I spent 8+ years working actively in politics (local, state, and federal level) trying to get basic skills back into the public school system. Unfortunately, American parents don't want to know or face the reality that Johnnie can't read, write, or compute (thank you Liberals and the NEA). I assisted a subcommittee under President Reagan that issued the report, "A Nation At Risk." I highly recommend that publication to everyone. Everything in that report, which was issued in the 1980's, has become reality. Unfortunately, parents still don't want to face the truth. Corporations in America are waking up as they have millions of employees who have limited job skills, limited communication skills, and minimal common sense.
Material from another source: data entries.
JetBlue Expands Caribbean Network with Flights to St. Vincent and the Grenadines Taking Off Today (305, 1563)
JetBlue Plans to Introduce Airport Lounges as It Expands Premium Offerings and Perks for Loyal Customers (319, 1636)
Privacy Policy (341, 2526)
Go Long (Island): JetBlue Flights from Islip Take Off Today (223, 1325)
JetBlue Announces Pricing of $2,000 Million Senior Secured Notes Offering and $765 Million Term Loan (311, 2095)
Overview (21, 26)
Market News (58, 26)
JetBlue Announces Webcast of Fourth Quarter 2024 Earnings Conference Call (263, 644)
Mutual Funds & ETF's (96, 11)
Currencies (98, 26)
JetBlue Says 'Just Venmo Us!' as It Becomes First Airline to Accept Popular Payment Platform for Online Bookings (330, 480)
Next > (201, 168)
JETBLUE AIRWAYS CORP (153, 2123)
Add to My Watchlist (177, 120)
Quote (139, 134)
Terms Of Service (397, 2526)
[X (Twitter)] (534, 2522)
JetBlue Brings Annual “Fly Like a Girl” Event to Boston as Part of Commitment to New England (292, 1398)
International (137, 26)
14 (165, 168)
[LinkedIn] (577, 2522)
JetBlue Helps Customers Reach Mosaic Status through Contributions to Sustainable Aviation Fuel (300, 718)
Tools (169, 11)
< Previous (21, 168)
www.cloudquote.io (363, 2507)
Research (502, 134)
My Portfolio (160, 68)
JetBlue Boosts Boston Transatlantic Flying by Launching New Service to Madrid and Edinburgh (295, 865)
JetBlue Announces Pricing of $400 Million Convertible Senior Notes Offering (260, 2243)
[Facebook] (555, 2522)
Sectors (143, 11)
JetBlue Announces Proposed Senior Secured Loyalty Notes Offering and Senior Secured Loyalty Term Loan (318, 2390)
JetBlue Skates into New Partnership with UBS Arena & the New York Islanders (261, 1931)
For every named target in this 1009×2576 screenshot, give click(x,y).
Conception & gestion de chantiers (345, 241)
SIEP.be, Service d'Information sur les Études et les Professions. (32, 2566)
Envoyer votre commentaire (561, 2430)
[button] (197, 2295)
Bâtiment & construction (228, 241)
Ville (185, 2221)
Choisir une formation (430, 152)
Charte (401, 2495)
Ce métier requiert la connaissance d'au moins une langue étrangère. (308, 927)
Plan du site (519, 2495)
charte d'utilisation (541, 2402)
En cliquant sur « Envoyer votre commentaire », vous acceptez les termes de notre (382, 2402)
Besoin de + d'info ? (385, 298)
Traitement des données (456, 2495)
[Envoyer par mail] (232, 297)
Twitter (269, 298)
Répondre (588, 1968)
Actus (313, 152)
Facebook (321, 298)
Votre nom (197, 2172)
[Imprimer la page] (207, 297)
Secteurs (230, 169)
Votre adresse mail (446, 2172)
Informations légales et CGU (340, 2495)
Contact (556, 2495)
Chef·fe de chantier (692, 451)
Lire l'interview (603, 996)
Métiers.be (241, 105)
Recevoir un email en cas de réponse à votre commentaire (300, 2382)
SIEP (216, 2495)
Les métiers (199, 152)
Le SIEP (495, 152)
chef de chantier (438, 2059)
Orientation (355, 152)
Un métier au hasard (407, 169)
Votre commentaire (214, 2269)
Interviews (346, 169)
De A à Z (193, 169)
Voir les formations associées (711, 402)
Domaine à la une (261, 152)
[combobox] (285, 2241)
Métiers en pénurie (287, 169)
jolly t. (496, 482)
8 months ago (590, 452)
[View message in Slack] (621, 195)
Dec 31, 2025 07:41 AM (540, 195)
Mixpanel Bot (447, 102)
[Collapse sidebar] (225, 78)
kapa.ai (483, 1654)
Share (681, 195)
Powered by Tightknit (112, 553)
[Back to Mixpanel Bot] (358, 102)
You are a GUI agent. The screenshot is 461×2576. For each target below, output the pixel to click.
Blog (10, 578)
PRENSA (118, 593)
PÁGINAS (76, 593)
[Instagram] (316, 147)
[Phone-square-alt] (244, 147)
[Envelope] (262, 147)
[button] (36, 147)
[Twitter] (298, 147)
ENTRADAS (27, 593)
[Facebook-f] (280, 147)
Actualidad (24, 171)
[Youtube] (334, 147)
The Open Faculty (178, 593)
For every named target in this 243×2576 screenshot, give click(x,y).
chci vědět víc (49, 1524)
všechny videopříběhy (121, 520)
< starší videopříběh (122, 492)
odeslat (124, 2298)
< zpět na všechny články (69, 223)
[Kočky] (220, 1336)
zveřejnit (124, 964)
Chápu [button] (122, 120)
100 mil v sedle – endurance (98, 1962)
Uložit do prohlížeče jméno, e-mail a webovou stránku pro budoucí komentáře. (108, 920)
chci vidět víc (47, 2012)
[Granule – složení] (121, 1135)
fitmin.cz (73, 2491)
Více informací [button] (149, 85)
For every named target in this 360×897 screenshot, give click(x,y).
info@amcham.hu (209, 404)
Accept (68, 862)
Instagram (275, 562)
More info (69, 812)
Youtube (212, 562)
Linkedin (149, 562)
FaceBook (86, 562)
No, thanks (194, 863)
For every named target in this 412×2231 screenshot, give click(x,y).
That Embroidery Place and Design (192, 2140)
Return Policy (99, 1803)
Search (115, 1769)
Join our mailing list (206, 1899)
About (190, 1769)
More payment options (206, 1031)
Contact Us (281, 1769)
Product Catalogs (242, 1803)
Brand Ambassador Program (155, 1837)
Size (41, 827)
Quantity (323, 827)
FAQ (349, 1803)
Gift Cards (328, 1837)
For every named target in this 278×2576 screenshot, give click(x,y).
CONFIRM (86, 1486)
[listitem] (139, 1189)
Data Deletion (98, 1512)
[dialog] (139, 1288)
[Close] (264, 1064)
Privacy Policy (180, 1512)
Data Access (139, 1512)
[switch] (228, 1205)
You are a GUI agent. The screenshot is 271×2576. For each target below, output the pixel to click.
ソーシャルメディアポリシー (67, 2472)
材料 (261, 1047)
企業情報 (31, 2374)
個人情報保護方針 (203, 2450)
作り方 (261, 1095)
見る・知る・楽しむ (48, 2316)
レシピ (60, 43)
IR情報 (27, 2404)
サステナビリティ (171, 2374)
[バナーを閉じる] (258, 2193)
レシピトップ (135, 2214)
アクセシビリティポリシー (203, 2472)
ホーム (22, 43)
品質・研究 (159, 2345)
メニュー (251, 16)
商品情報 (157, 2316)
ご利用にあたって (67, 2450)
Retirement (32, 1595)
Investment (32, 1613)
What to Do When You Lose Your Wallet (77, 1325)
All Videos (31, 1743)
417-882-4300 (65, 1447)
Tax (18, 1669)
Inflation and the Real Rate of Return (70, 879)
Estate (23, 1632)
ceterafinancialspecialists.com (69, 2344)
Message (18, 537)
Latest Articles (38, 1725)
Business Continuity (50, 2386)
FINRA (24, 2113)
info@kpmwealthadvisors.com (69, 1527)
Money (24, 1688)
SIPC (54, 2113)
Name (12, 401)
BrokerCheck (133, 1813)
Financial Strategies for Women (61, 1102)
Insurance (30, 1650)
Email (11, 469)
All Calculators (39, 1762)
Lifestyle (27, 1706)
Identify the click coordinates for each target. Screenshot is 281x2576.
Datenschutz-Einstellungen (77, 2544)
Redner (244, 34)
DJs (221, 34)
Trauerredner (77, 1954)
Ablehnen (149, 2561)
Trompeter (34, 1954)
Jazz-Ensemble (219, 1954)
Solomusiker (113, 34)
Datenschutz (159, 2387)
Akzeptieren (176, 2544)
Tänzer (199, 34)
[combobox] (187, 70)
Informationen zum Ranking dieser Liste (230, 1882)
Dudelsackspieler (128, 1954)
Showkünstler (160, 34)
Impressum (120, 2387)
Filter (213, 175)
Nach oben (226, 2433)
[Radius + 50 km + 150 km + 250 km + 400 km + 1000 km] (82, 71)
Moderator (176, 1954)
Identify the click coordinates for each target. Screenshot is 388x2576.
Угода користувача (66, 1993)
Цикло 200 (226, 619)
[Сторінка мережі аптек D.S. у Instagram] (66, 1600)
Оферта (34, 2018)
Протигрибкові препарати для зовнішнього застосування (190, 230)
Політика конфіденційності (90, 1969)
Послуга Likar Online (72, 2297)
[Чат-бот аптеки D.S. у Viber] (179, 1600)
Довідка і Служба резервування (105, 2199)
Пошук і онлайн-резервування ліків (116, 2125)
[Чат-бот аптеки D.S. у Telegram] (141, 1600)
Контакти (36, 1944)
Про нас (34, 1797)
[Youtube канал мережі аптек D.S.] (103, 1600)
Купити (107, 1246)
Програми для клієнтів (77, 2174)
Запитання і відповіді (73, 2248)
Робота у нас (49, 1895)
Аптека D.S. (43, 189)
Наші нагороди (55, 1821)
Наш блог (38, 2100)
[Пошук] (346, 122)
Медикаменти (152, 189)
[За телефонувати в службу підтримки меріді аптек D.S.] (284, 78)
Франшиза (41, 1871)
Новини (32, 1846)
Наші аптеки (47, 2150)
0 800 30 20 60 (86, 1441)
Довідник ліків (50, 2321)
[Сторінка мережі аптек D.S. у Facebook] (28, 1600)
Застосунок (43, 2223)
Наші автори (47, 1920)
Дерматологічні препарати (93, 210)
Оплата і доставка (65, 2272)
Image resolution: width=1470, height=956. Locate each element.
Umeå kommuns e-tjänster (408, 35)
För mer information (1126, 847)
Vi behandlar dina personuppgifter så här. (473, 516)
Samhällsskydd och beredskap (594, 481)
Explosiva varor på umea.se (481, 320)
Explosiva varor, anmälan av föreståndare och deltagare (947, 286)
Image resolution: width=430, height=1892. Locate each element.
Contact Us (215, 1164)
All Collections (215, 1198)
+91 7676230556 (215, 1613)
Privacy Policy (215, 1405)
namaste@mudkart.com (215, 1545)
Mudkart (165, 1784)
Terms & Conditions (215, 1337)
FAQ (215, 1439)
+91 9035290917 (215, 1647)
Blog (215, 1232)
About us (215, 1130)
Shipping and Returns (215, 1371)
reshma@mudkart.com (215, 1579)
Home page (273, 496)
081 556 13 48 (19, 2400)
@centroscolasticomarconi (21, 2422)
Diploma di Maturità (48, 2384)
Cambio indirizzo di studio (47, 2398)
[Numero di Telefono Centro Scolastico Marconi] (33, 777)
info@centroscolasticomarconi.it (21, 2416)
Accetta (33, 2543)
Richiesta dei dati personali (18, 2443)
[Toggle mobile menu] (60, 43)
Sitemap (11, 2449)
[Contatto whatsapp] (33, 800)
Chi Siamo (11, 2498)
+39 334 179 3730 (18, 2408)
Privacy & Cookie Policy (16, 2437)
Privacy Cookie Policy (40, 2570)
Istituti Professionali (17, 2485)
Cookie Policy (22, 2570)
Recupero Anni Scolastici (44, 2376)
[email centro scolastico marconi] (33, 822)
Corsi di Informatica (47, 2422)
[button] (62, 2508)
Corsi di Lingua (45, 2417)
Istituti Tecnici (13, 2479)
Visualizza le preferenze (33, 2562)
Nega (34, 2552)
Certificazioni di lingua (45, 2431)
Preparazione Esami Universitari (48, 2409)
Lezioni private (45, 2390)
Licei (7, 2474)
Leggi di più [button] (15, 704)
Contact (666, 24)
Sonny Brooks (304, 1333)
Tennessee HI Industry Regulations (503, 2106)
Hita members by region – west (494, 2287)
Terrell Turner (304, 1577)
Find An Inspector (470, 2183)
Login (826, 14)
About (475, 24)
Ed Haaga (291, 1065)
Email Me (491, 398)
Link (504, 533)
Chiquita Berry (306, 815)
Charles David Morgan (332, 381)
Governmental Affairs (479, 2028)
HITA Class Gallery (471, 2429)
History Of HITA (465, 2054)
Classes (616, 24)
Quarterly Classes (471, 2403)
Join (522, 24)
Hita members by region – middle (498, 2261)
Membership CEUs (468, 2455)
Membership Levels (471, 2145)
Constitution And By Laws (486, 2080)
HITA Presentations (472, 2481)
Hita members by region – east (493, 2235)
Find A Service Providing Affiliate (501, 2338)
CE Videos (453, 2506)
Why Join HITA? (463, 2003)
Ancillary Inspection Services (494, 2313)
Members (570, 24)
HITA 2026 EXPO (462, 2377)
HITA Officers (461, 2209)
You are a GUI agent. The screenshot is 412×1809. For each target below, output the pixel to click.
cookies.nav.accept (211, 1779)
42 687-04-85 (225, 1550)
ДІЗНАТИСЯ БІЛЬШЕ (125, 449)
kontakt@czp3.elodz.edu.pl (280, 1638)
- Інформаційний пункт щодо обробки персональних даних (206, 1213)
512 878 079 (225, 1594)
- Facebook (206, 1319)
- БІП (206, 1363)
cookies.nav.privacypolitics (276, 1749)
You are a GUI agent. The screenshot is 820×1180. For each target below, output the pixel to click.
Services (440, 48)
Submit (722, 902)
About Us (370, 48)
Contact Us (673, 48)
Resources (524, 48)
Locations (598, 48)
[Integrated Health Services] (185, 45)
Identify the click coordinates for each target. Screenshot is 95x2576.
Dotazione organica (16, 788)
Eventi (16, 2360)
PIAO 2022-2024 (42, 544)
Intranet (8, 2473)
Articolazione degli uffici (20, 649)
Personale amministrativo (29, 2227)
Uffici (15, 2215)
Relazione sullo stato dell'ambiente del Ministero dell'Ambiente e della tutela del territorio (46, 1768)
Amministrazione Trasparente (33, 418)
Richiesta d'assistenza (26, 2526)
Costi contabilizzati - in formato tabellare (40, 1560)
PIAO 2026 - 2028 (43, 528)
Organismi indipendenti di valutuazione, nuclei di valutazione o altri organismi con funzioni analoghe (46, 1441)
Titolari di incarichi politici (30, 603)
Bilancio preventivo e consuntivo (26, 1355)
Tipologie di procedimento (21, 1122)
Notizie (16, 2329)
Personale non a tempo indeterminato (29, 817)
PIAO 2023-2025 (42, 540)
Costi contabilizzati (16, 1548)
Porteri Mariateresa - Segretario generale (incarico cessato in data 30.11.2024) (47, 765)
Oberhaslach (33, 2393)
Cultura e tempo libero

One-room school houses (in the 1800's) supplied a far superior education without the billions that has been spent on an educational system that produces illiteracy. Thank you American Liberals, who don't allow discipline, and the NEA for touchy-feely Liberal brainwashing.
I know, you send me offers everyday.
And where's the discussion that kids are admitted into colleges for which they are not qualified, so long as they can pay tuition.
Ask the California State system - 65% of their incoming freshmen are taking remedial courses in english, math, or both.
The real culprit - K-12 education.
This neglect will soon reach critical mass. And our country will be much the worse for it.
Fighting the urge to go on a multi-paragraph rant, I will stop now :)
Yes that is part of the problem too but more importantly it is the total LACK OF SUBSTANCE in what those who attend are TAUGHT.
What is being taught - or not taught - is the key. And I don't mean the ABCs or basic math or science. From my reading I understand that education and more specifically what we call "higher education" once had at its core the study of the meaning of creation and Man's place in it. The sciences and liberal arts were adjuncts to this central theme meant to enhance our understanding and ability to communicate on that overriding question. There are still schools that address this but they are rarely, if ever, mentioned in the same class as our "best" colleges and universities.
Secular curricula lead to graduates who have little or no idea of why they are here, teach no stable foundation for morals or ethics and produce people who are spiritually and morally illiterate. But because they have invested much time and money in a "higher education" and been told that there is no finer available they are convinced of their own superior knowledge and wisdom. Challenge the depth or scope of their education and they will not become defensive but will attack and pillory anyone so bold as to point out their almost total lack of knowledge and understanding of God, Man the universe and the relationships that exist among these. Because they are ignorant in these matters they often fall for well-packaged, skillfully marketed fads and philosophies which, to people who do have moral and spiritual grounding, appear to be foolish, stupid and dangerous. And these are the very people who wind up in positions of leadership and authority in academe, the media, business and government. And then we wonder why the moral decay of the west is so advanced.
Typical leftist BS. Gotta prob? No prob, just throw lots and lots of taxpayer money at it. Still not fixed? You obviously didn't throw enough money at it. Throw some more.
Repeat.
Repeat.
Repeat.
Repeat.
Repeat.
Repeat.
My Dad (God rest his soul) worked 40 something years for AT&T. I can remember him telling me back in the mid 80s that AT&T was having trouble finding entry level people who could read and write at a ninth grade level. AT&T's solution? They, at their own expense (which means you and I paid :), set up remedial schools to fix the problem. Sad. Really, really sad.